How to Teach Media Literacy in a Virtual Classroom

The last year has brought renewed calls for investments in news literacy education as a way to teach media consumers to sort fact from fiction.

It’s a daunting task given the cottage industry dedicated to peddling fiction, our complicity in spreading hoaxes on social media and our inability to agree on basic facts. Add to those concerns the glut of online information that isn’t wholly false but is intentionally misleading, our entrenched confirmation biases that limit the effectiveness of fact checking and research showing that students — the primary target of news literacy education — have difficulty evaluating the credibility of online information and can be easily duped.

Sensing the severity of the problem, many interested parties have taken up the call to action. News outlets have published lesson plans on how to evaluate sources and sniff out fake news. Press research and training groups have curated news literacy curricula and increased their own offerings. Facebook, which came under attack for not doing enough to stop the spread of fake election news, has promised to work with news organizations to push news literacy. Google last week announced a news literacy initiative.

Two national leaders in this effort, groups that have news literacy in their titles and began training students to be skeptical news consumers long before fake news and filter bubble became buzzwords, have spent recent years trying to increase their reach by investing in e-learning and other digital resources for educators.

The Center for News Literacy at Stony Brook University, initially focused on classroom-based news literacy instruction at its New York campus and hosting in-person training for educators, has become a clearinghouse of free online lesson plans and resources for teachers looking to start their own news literacy course. Earlier this year, the center launched a massive open online course (MOOC) to “help consumers decipher fake news from reliable information.”

The News Literacy Project, an education nonprofit that works with educators and journalists in several U.S. cities to teach news literacy in middle and high school classrooms, has a new Facebook-backed public service advertising campaign to “raise awareness of the importance of being a skeptical and responsible consumer of news and information.”

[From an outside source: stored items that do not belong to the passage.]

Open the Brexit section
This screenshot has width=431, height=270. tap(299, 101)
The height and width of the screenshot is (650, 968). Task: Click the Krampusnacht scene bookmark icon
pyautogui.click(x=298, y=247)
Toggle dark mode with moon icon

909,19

NLP’s biggest recent investment is its checkology virtual classroom, designed to teach news literacy skills to middle- and high-school students. The e-learning platform mixes short video presentations from journalists and other media experts, case studies, interactive practice exercises and assessments such as a “check tool” designed to help students evaluate the credibility of information they select from an online source. Modules include filtering news and information (how to sort information and know what’s news); exercising civic freedoms (the First Amendment and journalism’s watchdog role); navigating today’s information landscape (dissecting rumors, the role of algorithms and branded content); and how to know what believe (recognizing bias and checking credibility).

The launch of checkology was fortuitously timed. The blended-learning platform debuted in spring 2016 and was updated in time for the start of fall classes — and the height of a presidential campaign that produced news literacy lessons by the day.

“As the presidential campaign really wound up and people starting talking more and more about fake news and misinformation and news and media literacy, we saw increased interest,” said Peter Adams, News Literacy Project’s senior vice president for educational programs. “We also got a lot of media inquiries about news literacy education and misinformation.”

By the end of the 2016-17 academic year, roughly 6,250 teachers had registered to use checkology. Teachers collectively reported that they expected roughly 945,000 students to use the platform, Adams said. NLP is providing premium-level access to the platform, which includes unlimited, free student-user licenses for the 2017-18 academic year.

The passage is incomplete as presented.